Mehdi Amini via llvm-commits llvm-commits at lists.llvm.org
Fri Oct 28 14:11:35 PDT 2016


> On Oct 28, 2016, at 1:32 PM, Rafael Espíndola <rafael.espindola at gmail.com> wrote:
> 
> On 28 October 2016 at 16:16, Mehdi Amini <mehdi.amini at apple.com <mailto:mehdi.amini at apple.com>> wrote:
>> 
>>> On Oct 28, 2016, at 1:14 PM, Mehdi Amini <mehdi.amini at apple.com> wrote:
>>> 
>>> 
>>>> On Oct 28, 2016, at 1:00 PM, Rafael Espíndola <rafael.espindola at gmail.com> wrote:
>>>> 
>>>>> I’m fine with keeping our disagreement about the lld “style”.
>>>>> 
>>>>> Just keep in mind that this is not a direction that is “encouraging everyone” to be involved or care about lld.
>>>> 
>>>> That is fine. The objective of the new ELF linker is simple: be the
>>>> best ELF linker out there. The objective is not to have it be a
>>>> generic reusable framework os to maximize the number of people
>>>> involved in it.
>>> 
>>> Not being reusable just does not line up with what *I* would expect from a LLVM project in general. We wouldn’t have this discussion if you had started a separate linker project on GitHub.
>> 
>> To be clear: I’m just expressing a personal view and expectation here: there is nothing wrong with building an awesome monolithic linker that solves real problem otherwise (which is what I believe you are doing with lld).
> 
> Yes, that is exactly what we are doing.
> 
> And for any design (why the quotes?)

I used “design” with quote especially because this is a vague term, so the quote was intended to mark my inability to use a more accurate term here. I mean we can consider “design” of a library or an algorithm, very technical “design” choices (like the language, the use of global variable), or very high-level “design” choice (like “it is a standalone monolithic application”).

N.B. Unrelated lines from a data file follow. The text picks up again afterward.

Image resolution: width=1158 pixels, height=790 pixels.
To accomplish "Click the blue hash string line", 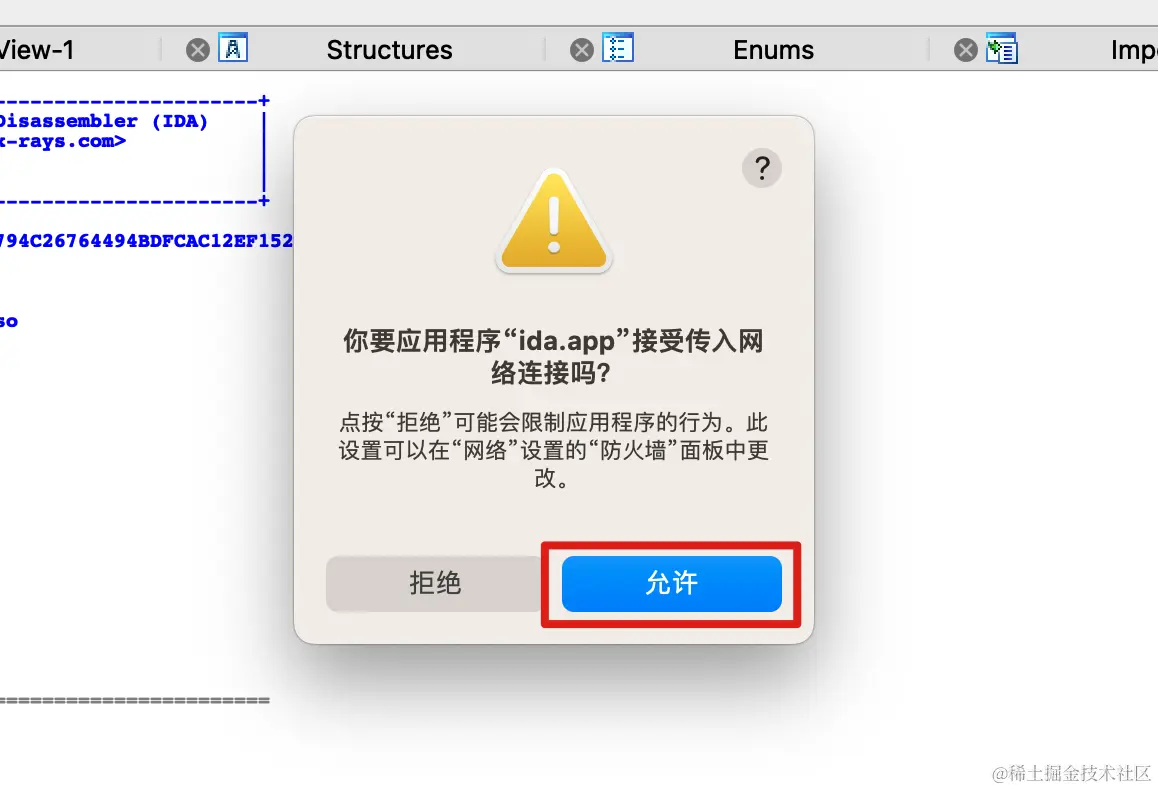I will point(146,241).
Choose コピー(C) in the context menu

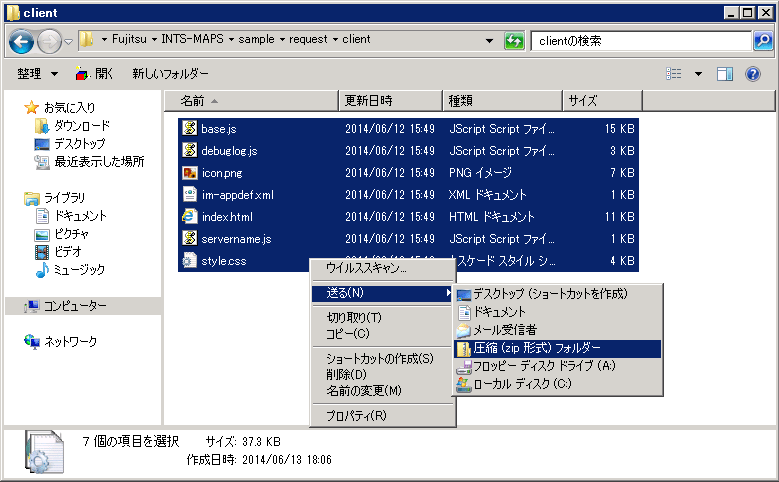(x=348, y=333)
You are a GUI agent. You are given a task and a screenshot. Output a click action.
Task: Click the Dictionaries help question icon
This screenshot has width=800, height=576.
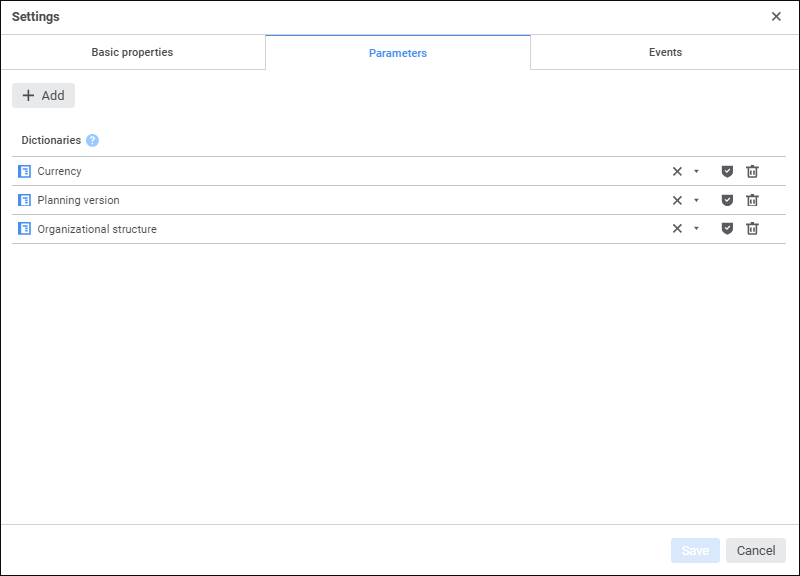[x=92, y=141]
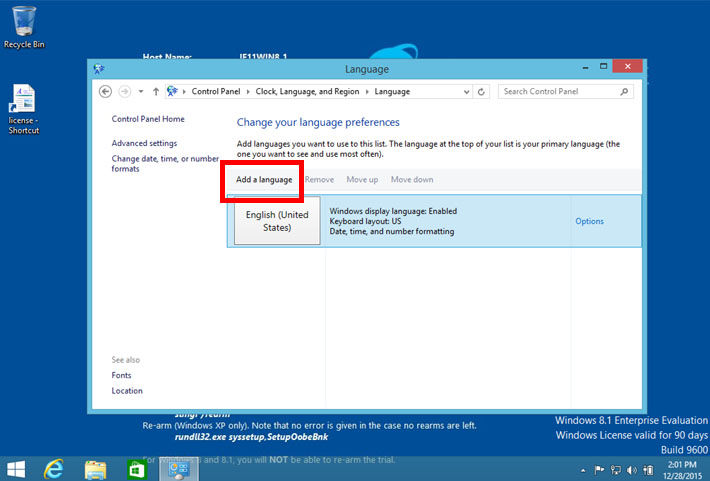Open Internet Explorer from the taskbar
The image size is (710, 481).
coord(54,468)
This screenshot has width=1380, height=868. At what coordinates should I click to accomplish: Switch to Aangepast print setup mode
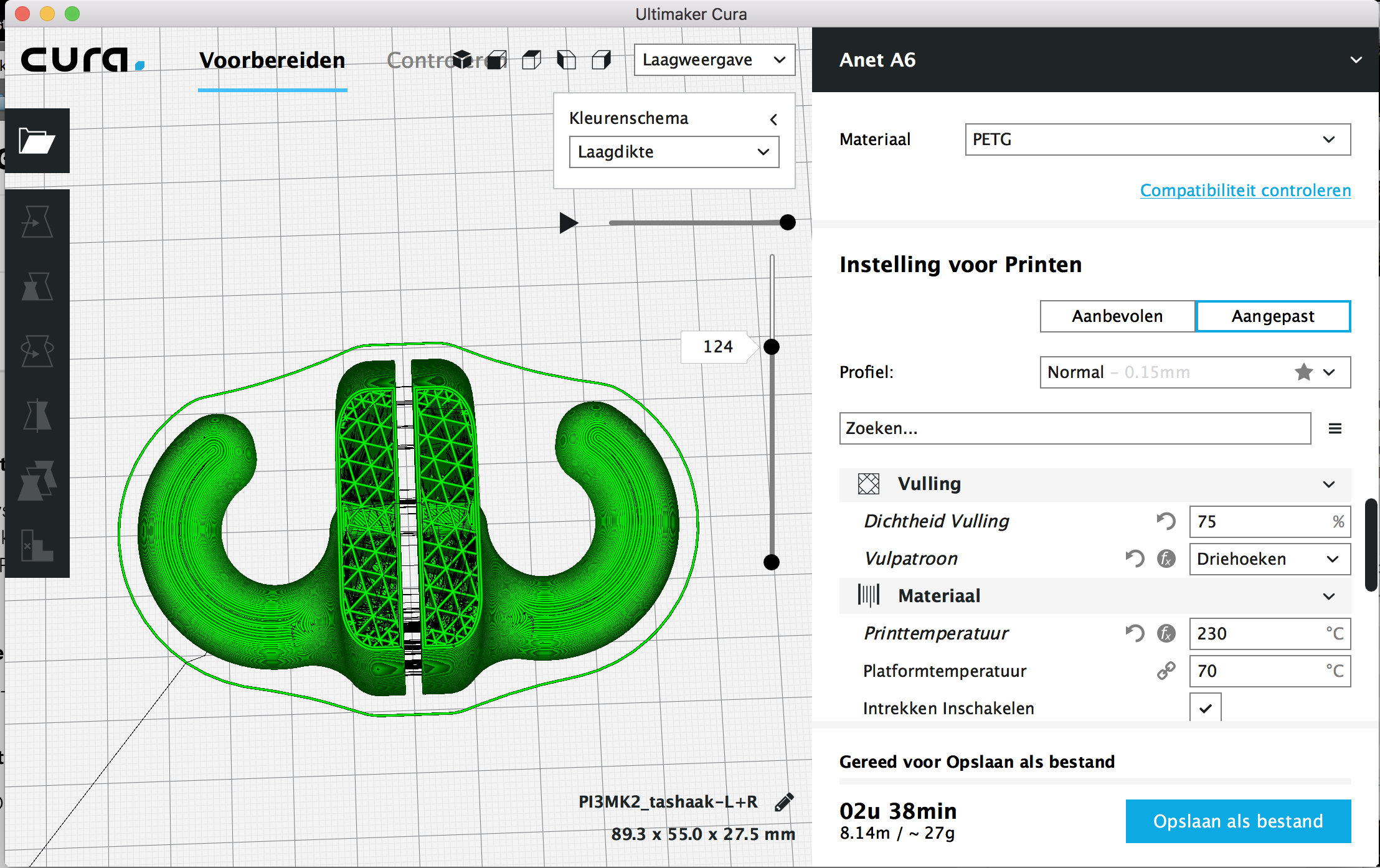[x=1273, y=316]
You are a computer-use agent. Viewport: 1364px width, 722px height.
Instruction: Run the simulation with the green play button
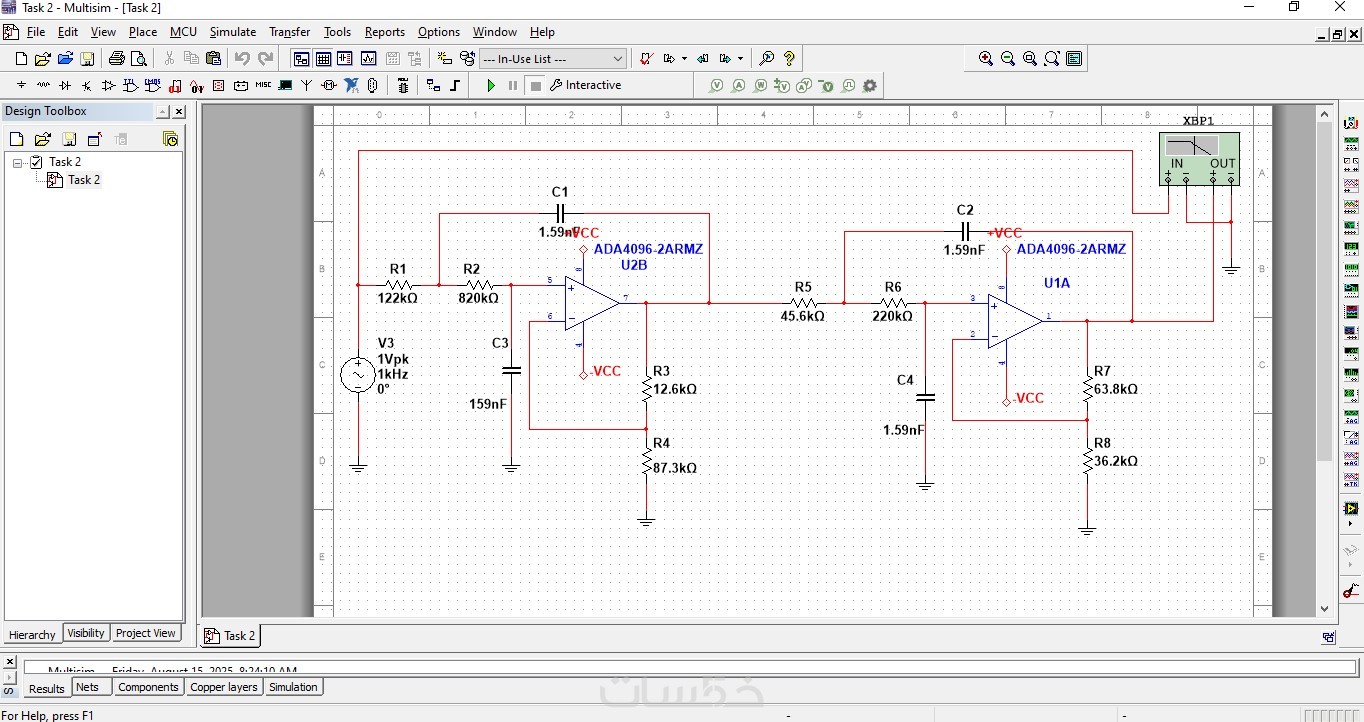click(x=491, y=86)
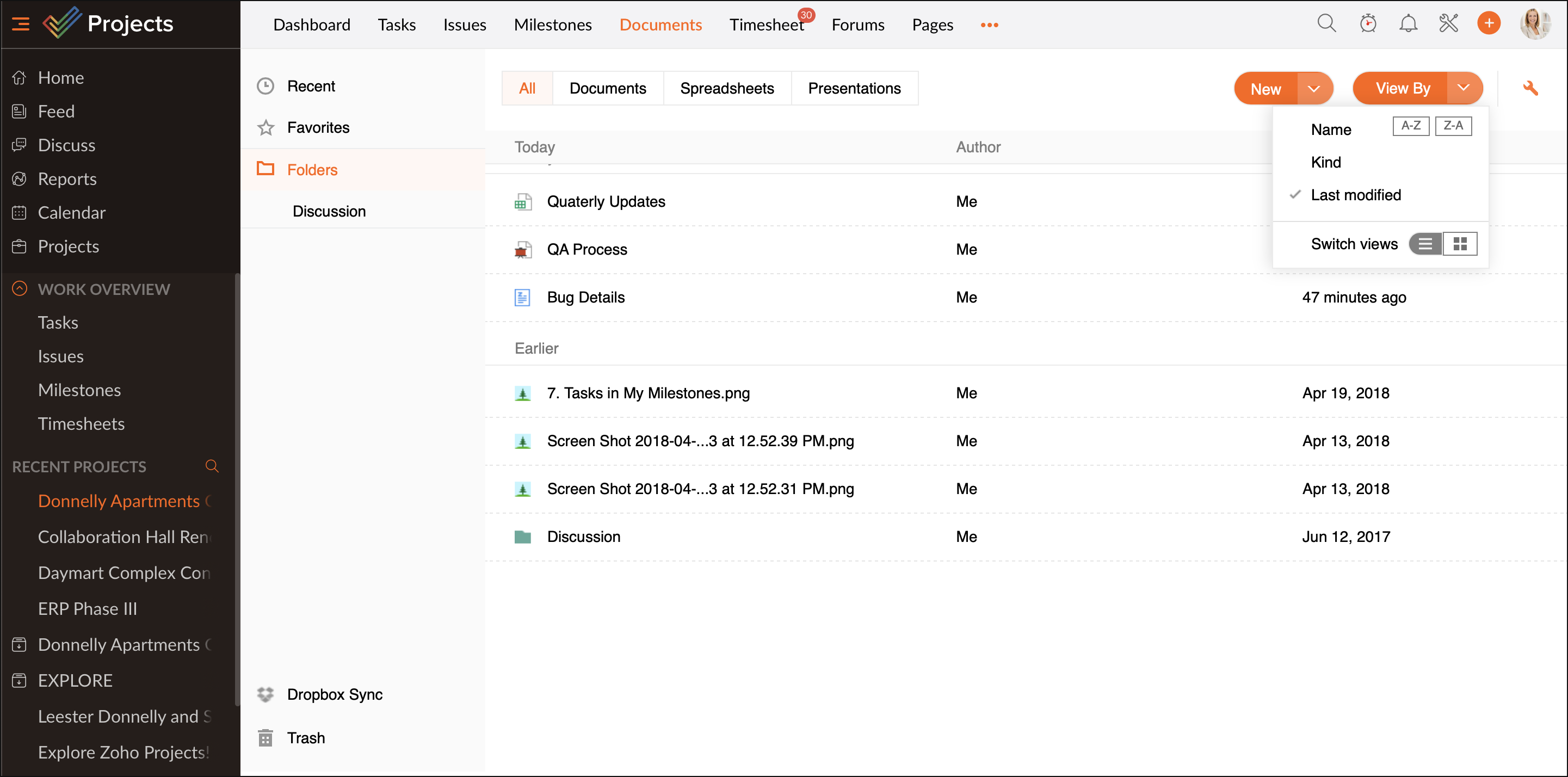The height and width of the screenshot is (777, 1568).
Task: Collapse the View By dropdown arrow
Action: tap(1464, 88)

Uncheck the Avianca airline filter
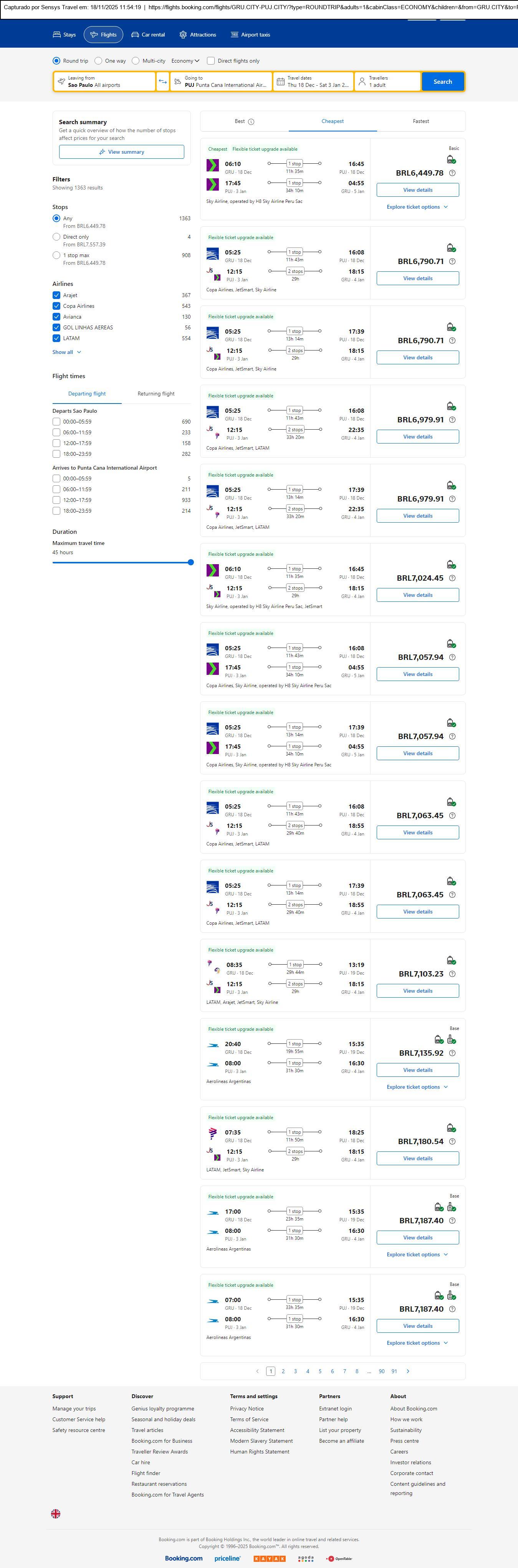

> decision there are those that
> disagree. Now, given that the people actually writing the linker
> agreed on the design, I don't see why they would not follow it because
> someone else doesn't like it.

When anyone propose a new backend, or a new LLVM subproject, there will be scrutiny. The fact that the folks who wrote the backend or this new project like different practices than what’s going on in LLVM does not give a blanket approval.

> 
> Note that is perfectly symmetrical. If you start working on a library
> with a design I disagree with, the design might prevent me from
> contributing to it. That is fine. I would not try to say that *you*
> should code something in the way *I* think is right.

This is why I used quotes around “design” :) 
Depending on what you put being the word “design” here, I may or may not disagree with this paragraph.


> Please don't try
> to force your design preference unto the people writing the ELF lld.

I am only expressing my own disagreement, it hasn’t prevented you guys from doing what you want till now, so I’m not sure where I would have “forced” anything.